Im Zauberspruchgewölbe im Merseburger Dom werden die Merseburger Zaubersprüche im Faksimile präsentiert. Hier können die Besucher des Doms sich intensiv mit den Zaubersprüchen, ihrer Herkunft, Überlieferung und Übersetzung auseinandersetzen.

Bereits 2021 haben die Vereinigten Domstifter gemeinsam mit Privatdozent Dr. Wolfgang Beck vom Institut für Germanistische Literaturwissenschaft der Universität Jena den Antrag gestellt, die Merseburger Zaubersprüche ins UNESCO-Weltdokumentenerbe eintragen zu lassen.

Dieser ist im September 2021 vom deutschen Nominierungskomitee „Memory of the World“ einstimmig angenommen worden. Im Herbst 2025 werden die Zaubersprüche bei der Sitzung des Sekretariats der UNESCO in Paris durch das Auswärtige Amt eingereicht.

Um das Ziel, UNESCO-Weltdokumentenerbe zu werden, zu erreichen, bedarf es großer Unterstützung. Am 6. Februar 2025 besuchte die Abgeordnete im Europäischen Parlament, Alexandra Mehnert, Merseburg und den Merseburger Dom. Ihr wurden die Merseburger Zaubersprüche im Original präsentiert und sie unterzeichnete anschließend eine Erklärung zur Unterstützung der Zaubersprüche auf dem Weg zum UNESCO-Weltdokumentenerbe.

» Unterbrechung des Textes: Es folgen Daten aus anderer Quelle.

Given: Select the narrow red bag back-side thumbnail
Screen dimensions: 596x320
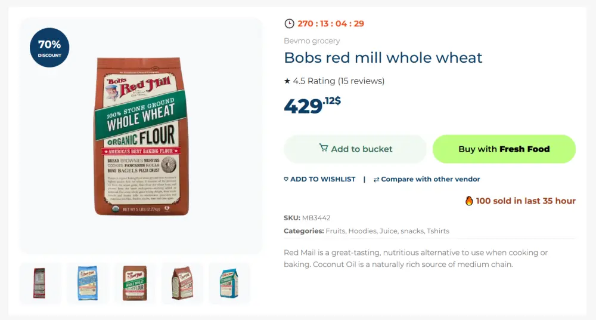Looking at the screenshot, I should pyautogui.click(x=40, y=283).
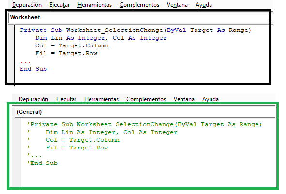The width and height of the screenshot is (286, 194).
Task: Expand the Worksheet object dropdown
Action: [138, 18]
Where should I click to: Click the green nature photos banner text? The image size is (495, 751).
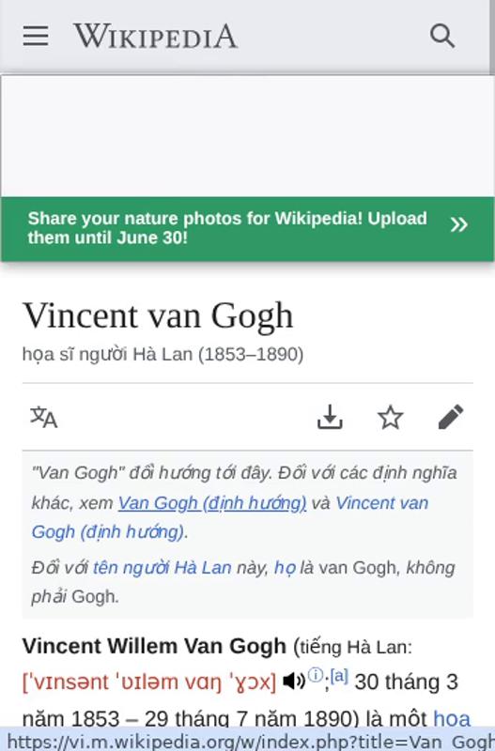click(x=227, y=228)
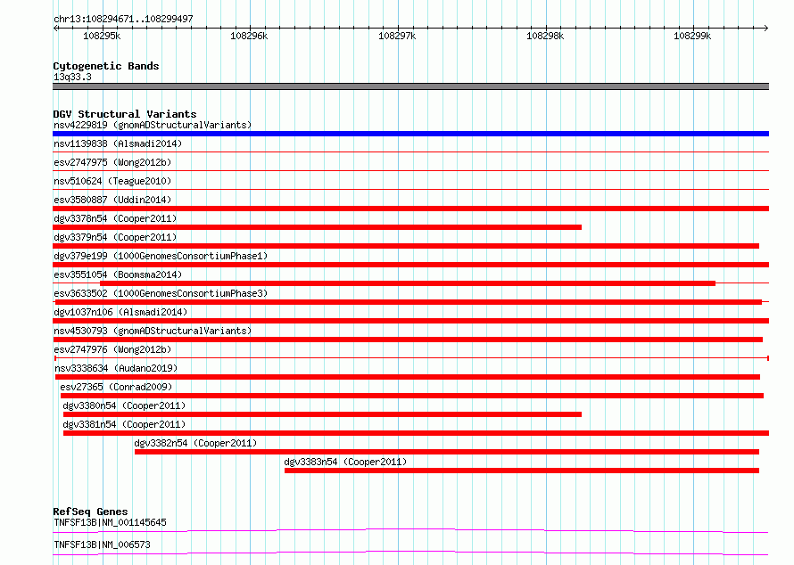Open TNFSF13B|NM_001145645 RefSeq gene
The width and height of the screenshot is (794, 565).
coord(110,522)
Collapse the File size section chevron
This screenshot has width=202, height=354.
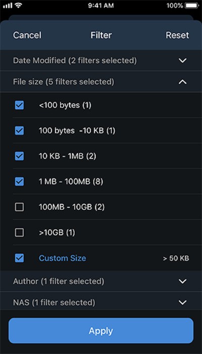click(x=182, y=82)
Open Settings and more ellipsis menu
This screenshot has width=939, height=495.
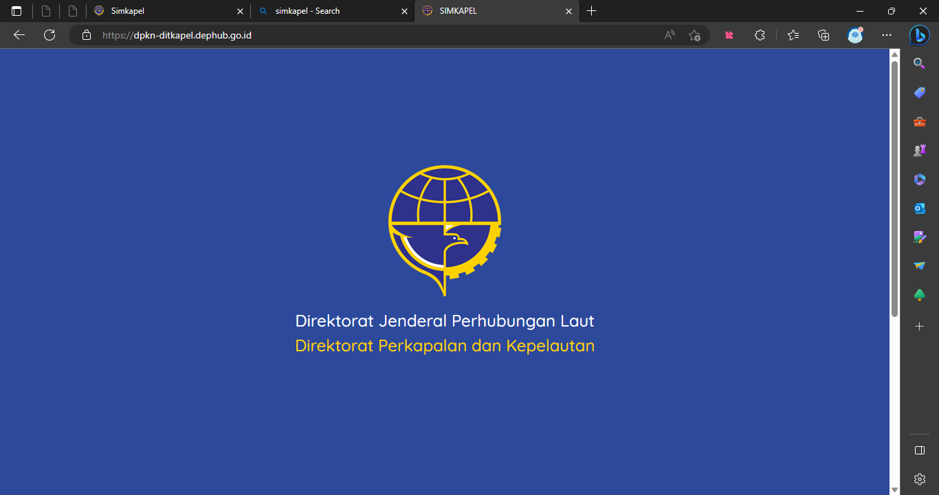(887, 35)
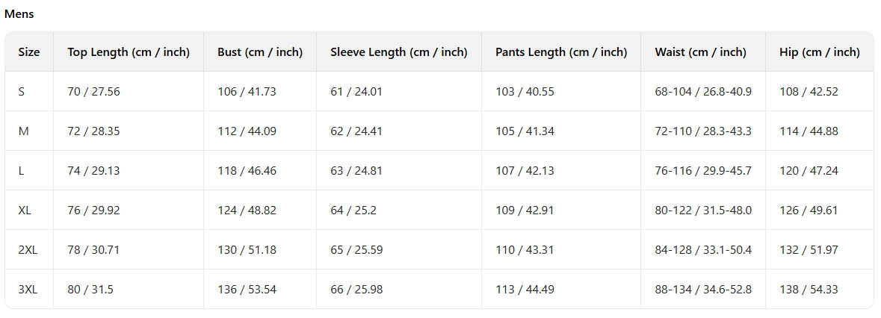Viewport: 881px width, 318px height.
Task: Select the waist cell 68-104 / 26.8-40.9
Action: tap(703, 92)
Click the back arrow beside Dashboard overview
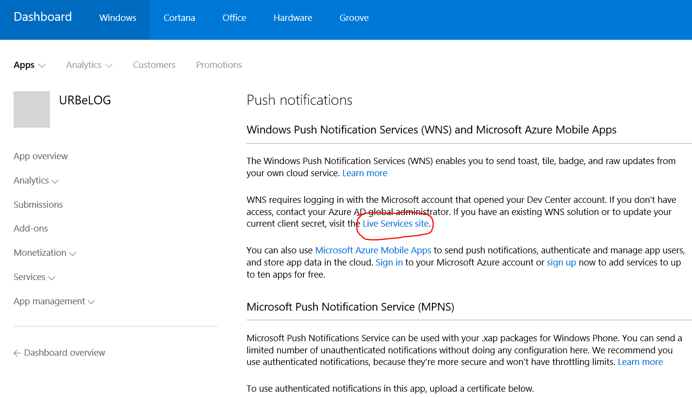Screen dimensions: 692x397 [x=17, y=353]
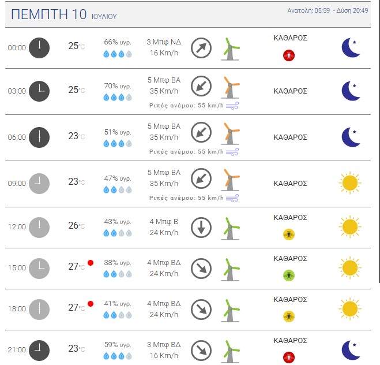Click the 18:00 down-right wind arrow

[201, 308]
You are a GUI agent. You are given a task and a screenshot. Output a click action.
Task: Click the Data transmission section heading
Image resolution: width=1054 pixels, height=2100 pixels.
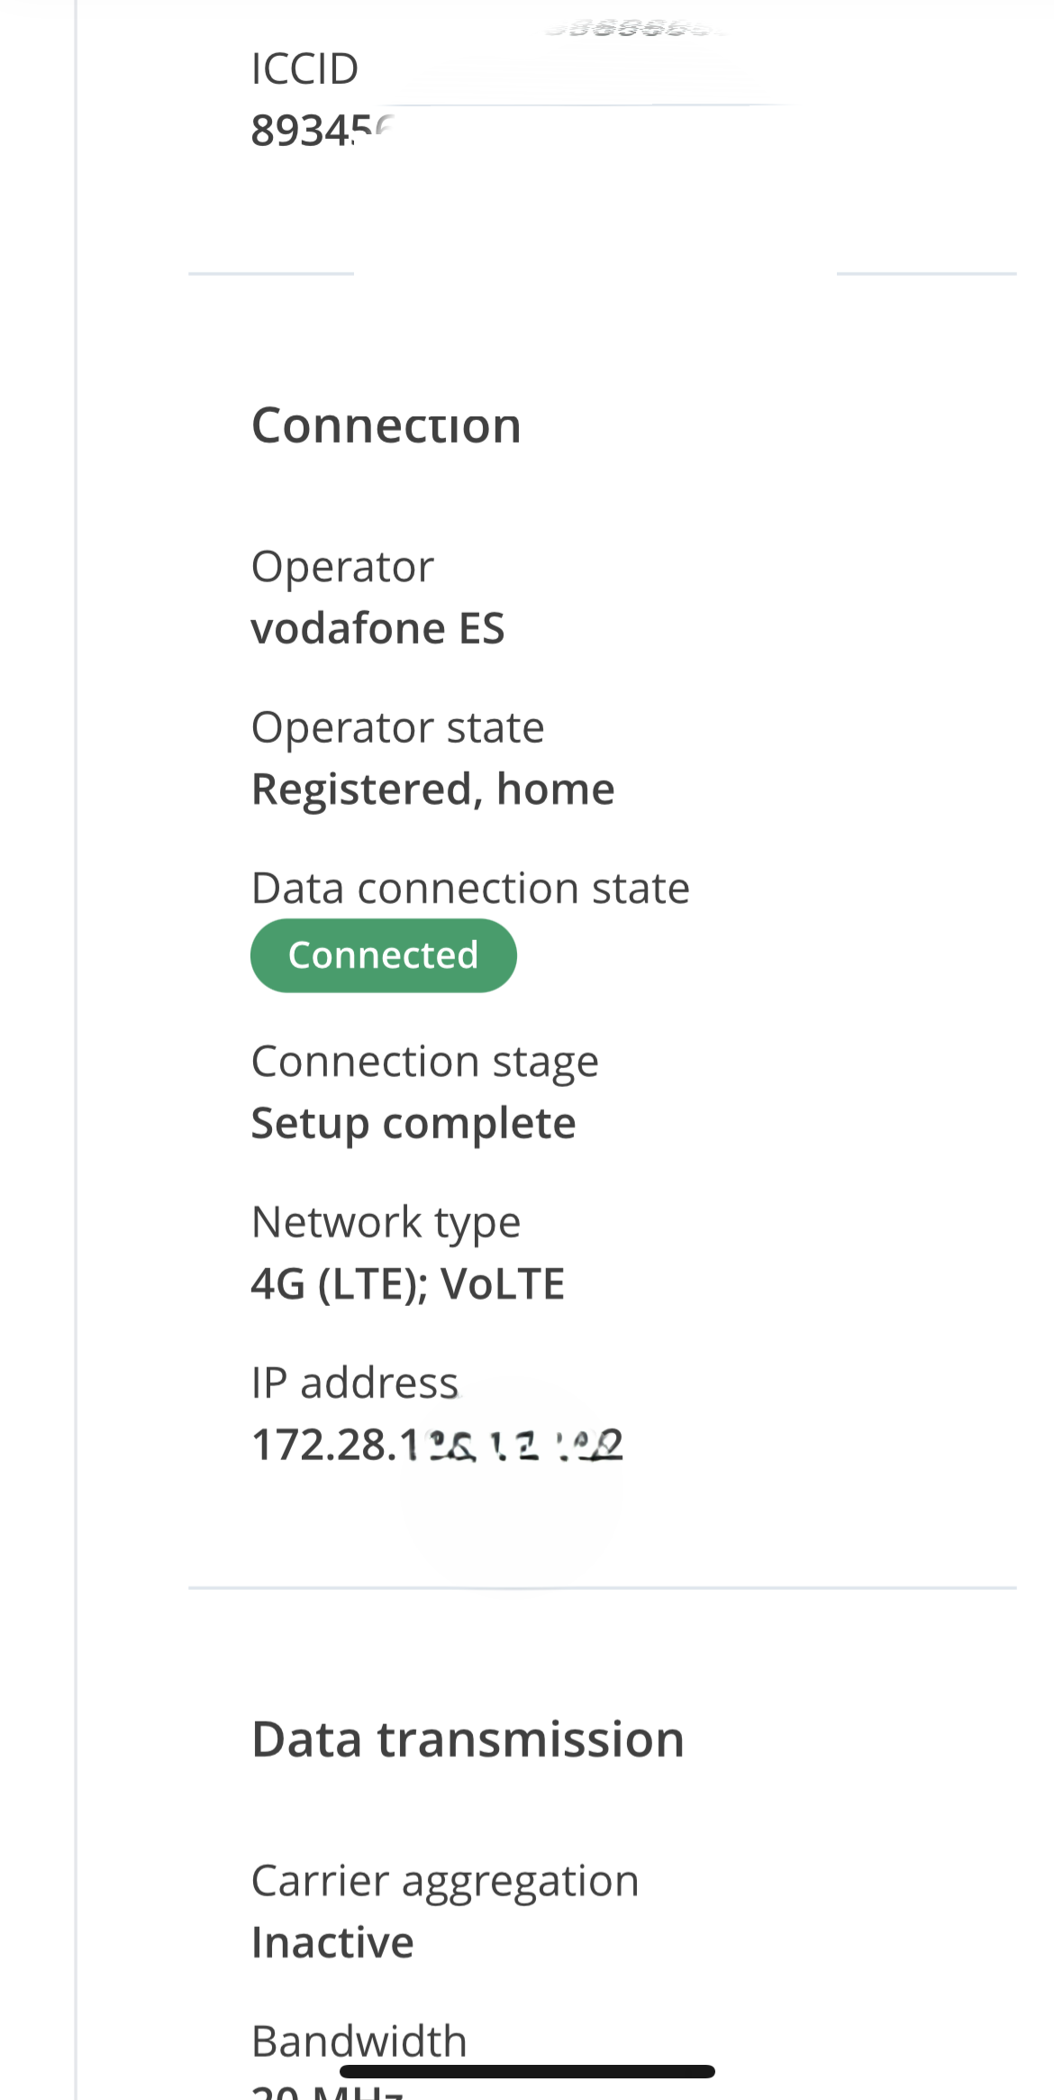[x=468, y=1739]
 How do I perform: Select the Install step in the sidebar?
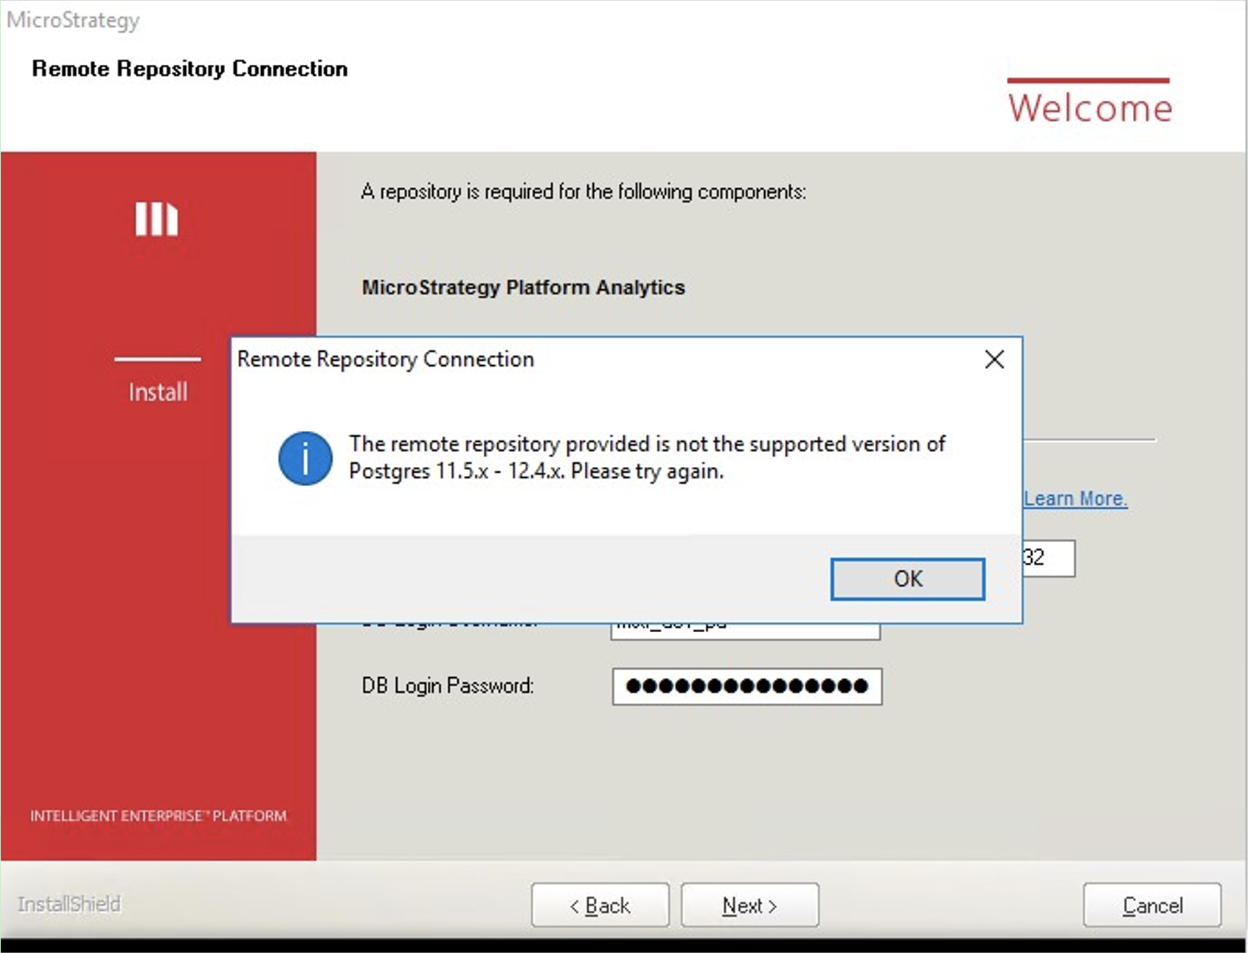pyautogui.click(x=158, y=392)
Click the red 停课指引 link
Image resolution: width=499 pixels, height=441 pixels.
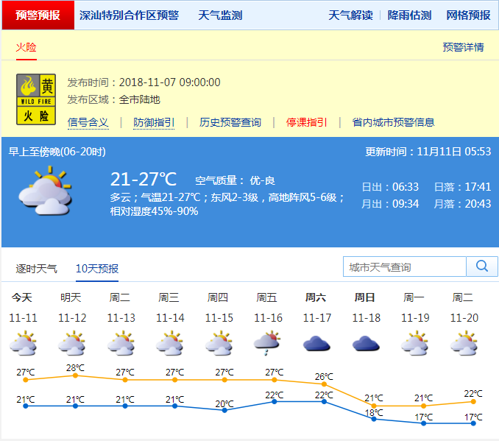(x=306, y=122)
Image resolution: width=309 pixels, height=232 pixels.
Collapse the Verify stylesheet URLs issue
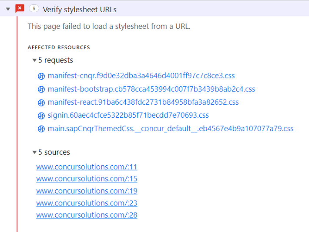click(8, 9)
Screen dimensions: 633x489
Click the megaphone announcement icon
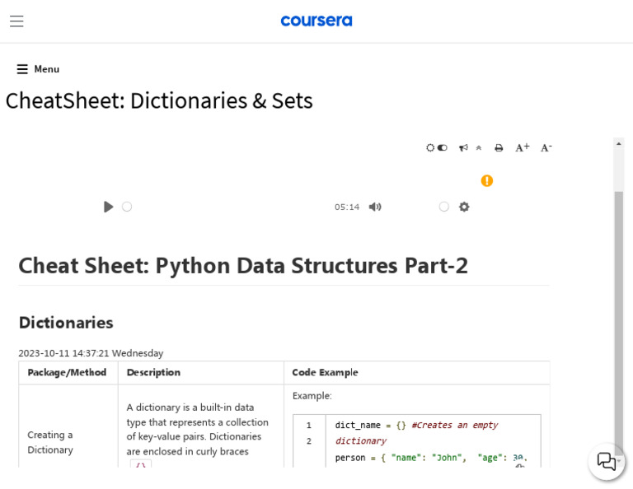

Alexandra Mehnert sagte nach der Unterzeichnung: „Die Merseburger Zaubersprüche und alles, was ich hier kennenlernen durfte, leben von allen Akteuren, der Stadt, den Schulen und den Vereinigten Domstiftern, das beeindruckt mich sehr.“

Der Stiftsdirektor der Vereinigten Domstifter, Dr. Holger Kunde, betonte, „dass er sich durch die Unterzeichnung der Unterstützungserklärung erhofft, dass Frau Mehnert den Prozess der Antragstellung weiter begleitet und im europäischen Kontext unterstützen kann“.